The task:
The entries below should be copied exactly and completely.

[Collected data]

------------------------------------

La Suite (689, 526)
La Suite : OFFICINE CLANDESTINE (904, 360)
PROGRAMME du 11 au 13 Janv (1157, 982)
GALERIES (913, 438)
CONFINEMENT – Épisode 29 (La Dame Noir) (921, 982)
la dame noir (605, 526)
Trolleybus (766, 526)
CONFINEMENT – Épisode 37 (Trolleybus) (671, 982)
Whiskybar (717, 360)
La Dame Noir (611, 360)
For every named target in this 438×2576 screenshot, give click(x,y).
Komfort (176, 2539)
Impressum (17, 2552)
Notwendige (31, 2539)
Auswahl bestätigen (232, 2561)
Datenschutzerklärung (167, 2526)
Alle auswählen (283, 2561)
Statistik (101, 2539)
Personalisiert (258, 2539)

------------------------------------

Response below:
La Suite (689, 526)
La Suite : OFFICINE CLANDESTINE (904, 360)
PROGRAMME du 11 au 13 Janv (1157, 982)
GALERIES (913, 438)
CONFINEMENT – Épisode 29 (La Dame Noir) (921, 982)
la dame noir (605, 526)
Trolleybus (766, 526)
CONFINEMENT – Épisode 37 (Trolleybus) (671, 982)
Whiskybar (717, 360)
La Dame Noir (611, 360)
For every named target in this 438×2576 screenshot, give click(x,y).
Komfort (176, 2539)
Impressum (17, 2552)
Notwendige (31, 2539)
Auswahl bestätigen (232, 2561)
Datenschutzerklärung (167, 2526)
Alle auswählen (283, 2561)
Statistik (101, 2539)
Personalisiert (258, 2539)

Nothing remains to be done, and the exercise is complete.